Of course the Eagles gave Carson Wentz a contract extension, and the reasons go beyond football | Mike Sielski

Every NFL team needs an appealing public face, and from his playing ability to his off-field image, Wentz gives the Eagles exactly that.

Eagles quarterback Carson Wentz waves during his charity softball game at Citizens Bank Park on Friday, May 31, 2019.
Eagles quarterback Carson Wentz waves during his charity softball game at Citizens Bank Park on Friday, May 31, 2019.Read moreYONG KIM / Staff Photographer

It doesn’t take much to find reasons that the Eagles signed Carson Wentz to a four-year contract extension, one that will reportedly guarantee him more than $107 million and that is scheduled to keep him with the team through the 2024 season.

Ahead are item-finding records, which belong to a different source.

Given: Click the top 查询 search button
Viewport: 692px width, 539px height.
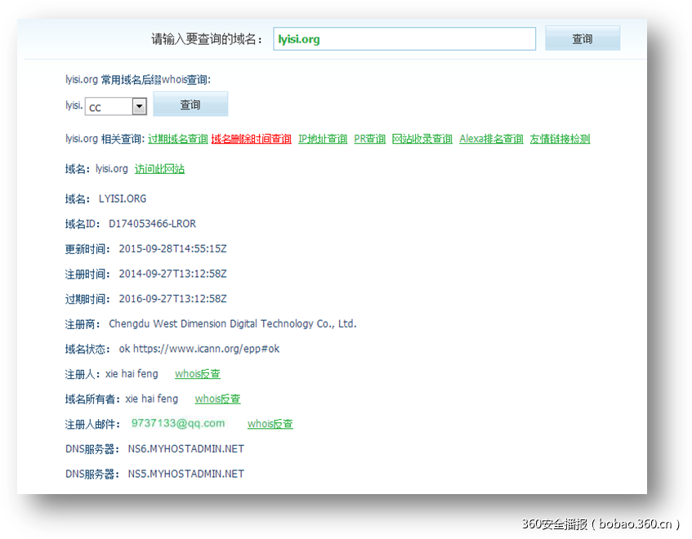Looking at the screenshot, I should (582, 38).
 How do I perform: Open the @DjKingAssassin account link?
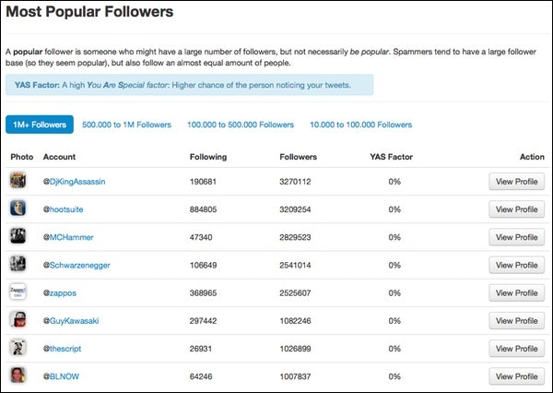point(74,182)
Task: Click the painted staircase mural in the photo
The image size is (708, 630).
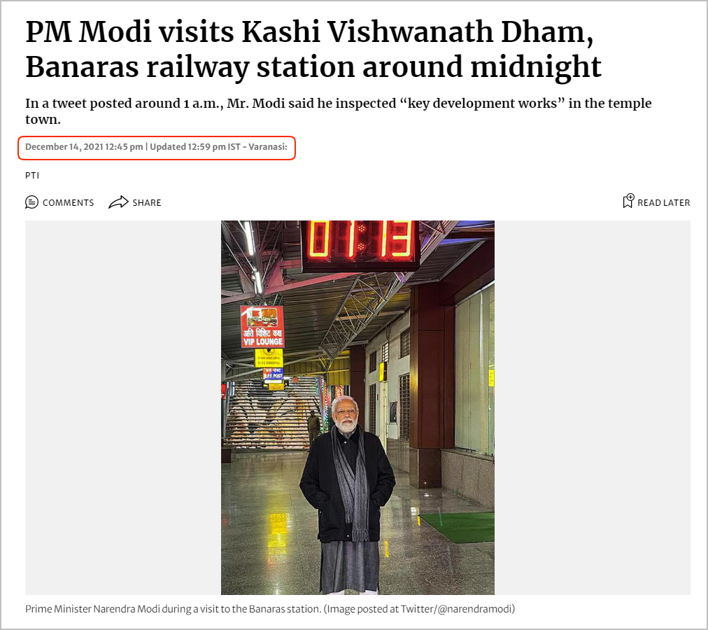Action: tap(270, 414)
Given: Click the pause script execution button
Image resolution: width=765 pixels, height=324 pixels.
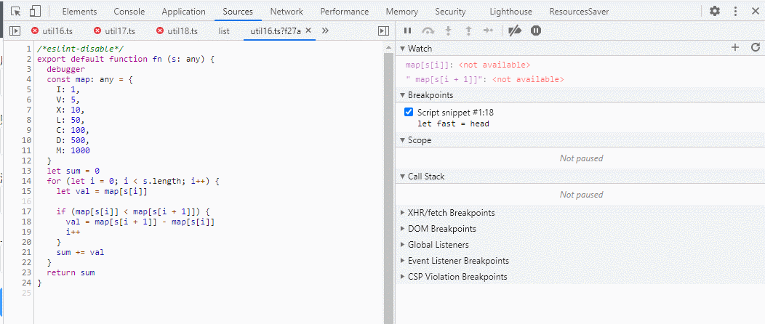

He was on his way to being named the NFL’s most valuable player in 2017 before injuring his left knee. Over his three seasons in the league, he has thrown 2½ times more touchdown passes than interceptions. His physical skills and mental acuity are obvious to anyone who watches him play, and at his best and healthiest, he can keep the Eagles in playoff contention and, in turn, Super Bowl contention.

But you do have to look a bit deeper for all the reasons that the Eagles were so eager to sign Wentz, and one of those reasons was made manifest during a now-forgotten news conference on May 22, 2018. The Eagles were two weeks away from their scheduled visit with President Donald Trump at the White House, to commemorate their victory in Super Bowl LII. Given the sociopolitical outspokenness of several players on that team — Malcolm Jenkins, Chris Long, and Torrey Smith among them — questions were already swirling about how many members of the organization would attend. As it turned out, Trump rescinded the invitation after the Eagles arranged to send a small contingent to the event. But at the time, everyone assumed that at least a few Eagles were going.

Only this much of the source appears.